* [To do]: Update the stretch of rows from "You are a GUI agent. The screenshot is 1280×883." through "Contacto (676, 653)" by replacing "Formas de pago" with "Métodos de pago", and give those rows again with everything else unchanged.

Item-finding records

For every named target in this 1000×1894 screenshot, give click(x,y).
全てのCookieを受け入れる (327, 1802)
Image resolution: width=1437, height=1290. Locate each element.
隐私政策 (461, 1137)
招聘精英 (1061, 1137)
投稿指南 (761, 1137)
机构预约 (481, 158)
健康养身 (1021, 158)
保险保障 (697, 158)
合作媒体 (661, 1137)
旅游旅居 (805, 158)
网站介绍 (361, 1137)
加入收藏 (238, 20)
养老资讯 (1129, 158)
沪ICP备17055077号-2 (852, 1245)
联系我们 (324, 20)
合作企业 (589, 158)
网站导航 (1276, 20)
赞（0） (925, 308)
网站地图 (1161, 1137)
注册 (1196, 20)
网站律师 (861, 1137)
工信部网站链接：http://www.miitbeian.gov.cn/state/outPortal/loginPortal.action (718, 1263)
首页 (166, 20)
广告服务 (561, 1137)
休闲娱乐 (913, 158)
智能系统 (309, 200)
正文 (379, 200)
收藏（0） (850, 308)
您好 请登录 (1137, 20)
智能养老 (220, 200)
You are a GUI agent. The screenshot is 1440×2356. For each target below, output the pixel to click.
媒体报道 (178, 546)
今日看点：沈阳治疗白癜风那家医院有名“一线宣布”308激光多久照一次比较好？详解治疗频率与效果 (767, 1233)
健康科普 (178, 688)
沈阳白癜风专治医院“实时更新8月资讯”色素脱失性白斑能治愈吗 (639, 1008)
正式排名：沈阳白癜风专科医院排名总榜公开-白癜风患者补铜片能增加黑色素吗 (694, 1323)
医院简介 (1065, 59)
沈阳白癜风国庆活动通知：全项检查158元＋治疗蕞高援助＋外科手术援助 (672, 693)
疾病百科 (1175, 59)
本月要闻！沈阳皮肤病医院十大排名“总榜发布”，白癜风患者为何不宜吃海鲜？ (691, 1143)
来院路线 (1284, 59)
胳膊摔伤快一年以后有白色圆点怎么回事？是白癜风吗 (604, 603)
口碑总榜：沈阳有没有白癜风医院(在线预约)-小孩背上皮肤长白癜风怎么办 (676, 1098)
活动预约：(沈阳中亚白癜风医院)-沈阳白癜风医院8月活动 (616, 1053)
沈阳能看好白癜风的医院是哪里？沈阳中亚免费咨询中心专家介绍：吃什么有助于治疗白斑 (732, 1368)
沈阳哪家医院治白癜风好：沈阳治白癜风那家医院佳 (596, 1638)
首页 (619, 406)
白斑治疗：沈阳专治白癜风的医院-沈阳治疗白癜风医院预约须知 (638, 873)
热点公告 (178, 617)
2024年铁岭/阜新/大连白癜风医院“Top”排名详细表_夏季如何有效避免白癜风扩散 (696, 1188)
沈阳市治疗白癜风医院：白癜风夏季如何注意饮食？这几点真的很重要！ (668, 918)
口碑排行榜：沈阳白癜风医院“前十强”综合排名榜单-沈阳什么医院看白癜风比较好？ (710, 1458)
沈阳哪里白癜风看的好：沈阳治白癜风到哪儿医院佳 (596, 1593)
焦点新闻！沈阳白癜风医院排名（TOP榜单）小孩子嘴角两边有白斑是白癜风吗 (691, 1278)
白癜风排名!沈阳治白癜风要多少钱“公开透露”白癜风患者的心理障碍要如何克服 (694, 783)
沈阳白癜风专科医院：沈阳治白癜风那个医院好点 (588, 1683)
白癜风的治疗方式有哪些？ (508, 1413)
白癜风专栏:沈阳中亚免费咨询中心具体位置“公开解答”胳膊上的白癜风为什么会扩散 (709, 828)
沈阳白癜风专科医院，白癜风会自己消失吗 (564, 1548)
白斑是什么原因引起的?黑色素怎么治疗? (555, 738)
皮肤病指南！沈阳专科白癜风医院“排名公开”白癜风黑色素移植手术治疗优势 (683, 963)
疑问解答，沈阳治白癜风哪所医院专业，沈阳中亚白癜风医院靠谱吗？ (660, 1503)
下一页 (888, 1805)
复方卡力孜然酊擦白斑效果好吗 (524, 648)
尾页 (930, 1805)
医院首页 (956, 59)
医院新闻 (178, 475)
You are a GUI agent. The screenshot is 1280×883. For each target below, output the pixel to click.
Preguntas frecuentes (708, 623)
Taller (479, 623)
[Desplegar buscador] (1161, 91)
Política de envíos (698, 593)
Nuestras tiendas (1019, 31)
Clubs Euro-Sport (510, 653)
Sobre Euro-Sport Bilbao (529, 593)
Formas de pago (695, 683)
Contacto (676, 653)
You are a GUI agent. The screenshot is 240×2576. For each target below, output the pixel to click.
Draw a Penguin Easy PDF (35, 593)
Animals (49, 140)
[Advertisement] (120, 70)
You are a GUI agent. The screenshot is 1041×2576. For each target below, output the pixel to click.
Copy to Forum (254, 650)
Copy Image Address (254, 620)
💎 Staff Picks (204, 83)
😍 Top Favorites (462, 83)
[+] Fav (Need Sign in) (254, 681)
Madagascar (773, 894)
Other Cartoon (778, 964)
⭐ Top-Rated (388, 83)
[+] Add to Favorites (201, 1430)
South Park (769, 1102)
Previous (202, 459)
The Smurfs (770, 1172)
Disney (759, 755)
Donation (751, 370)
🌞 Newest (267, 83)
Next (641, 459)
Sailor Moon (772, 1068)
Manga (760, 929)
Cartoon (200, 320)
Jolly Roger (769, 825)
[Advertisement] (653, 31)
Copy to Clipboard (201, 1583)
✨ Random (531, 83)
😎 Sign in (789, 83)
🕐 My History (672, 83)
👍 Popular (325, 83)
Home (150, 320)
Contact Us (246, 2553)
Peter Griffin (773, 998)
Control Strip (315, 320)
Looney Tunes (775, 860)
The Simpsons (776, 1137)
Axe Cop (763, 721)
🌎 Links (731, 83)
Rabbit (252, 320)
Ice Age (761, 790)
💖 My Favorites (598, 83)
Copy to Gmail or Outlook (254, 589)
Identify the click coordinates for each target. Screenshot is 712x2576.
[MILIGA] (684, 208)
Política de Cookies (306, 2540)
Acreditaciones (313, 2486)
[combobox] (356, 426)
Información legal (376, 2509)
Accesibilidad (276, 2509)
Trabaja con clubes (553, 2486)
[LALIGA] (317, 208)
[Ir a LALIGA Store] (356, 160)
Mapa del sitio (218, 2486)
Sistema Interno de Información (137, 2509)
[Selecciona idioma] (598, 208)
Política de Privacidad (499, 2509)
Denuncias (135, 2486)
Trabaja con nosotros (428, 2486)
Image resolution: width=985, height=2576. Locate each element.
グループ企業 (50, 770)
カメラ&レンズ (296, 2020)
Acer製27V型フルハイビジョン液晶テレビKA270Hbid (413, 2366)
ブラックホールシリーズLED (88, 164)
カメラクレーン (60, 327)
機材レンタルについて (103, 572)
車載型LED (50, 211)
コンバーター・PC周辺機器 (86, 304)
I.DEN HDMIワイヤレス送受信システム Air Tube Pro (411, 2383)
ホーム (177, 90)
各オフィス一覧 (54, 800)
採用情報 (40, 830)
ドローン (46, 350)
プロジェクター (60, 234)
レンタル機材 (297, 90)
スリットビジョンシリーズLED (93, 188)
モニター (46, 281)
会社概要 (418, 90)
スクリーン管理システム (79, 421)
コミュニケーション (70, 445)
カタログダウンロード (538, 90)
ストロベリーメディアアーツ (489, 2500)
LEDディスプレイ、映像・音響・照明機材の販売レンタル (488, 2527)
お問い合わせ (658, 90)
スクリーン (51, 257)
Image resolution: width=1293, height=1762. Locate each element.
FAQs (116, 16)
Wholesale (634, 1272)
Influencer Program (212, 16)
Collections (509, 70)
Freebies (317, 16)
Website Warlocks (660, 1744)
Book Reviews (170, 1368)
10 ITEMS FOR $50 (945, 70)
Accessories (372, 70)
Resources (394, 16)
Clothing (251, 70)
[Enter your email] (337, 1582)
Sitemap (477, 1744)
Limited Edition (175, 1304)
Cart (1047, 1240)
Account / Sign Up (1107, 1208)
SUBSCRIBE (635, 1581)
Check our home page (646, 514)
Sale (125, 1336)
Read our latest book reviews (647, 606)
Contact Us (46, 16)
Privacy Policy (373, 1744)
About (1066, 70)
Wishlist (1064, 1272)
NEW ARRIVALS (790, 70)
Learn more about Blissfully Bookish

* [Answer to the task]:
You are a GUI agent. The screenshot is 1280×883. For each target below, output the pixel to click.
Preguntas frecuentes (708, 623)
Taller (479, 623)
[Desplegar buscador] (1161, 91)
Política de envíos (698, 593)
Nuestras tiendas (1019, 31)
Clubs Euro-Sport (510, 653)
Sobre Euro-Sport Bilbao (529, 593)
Métodos de pago (695, 683)
Contacto (676, 653)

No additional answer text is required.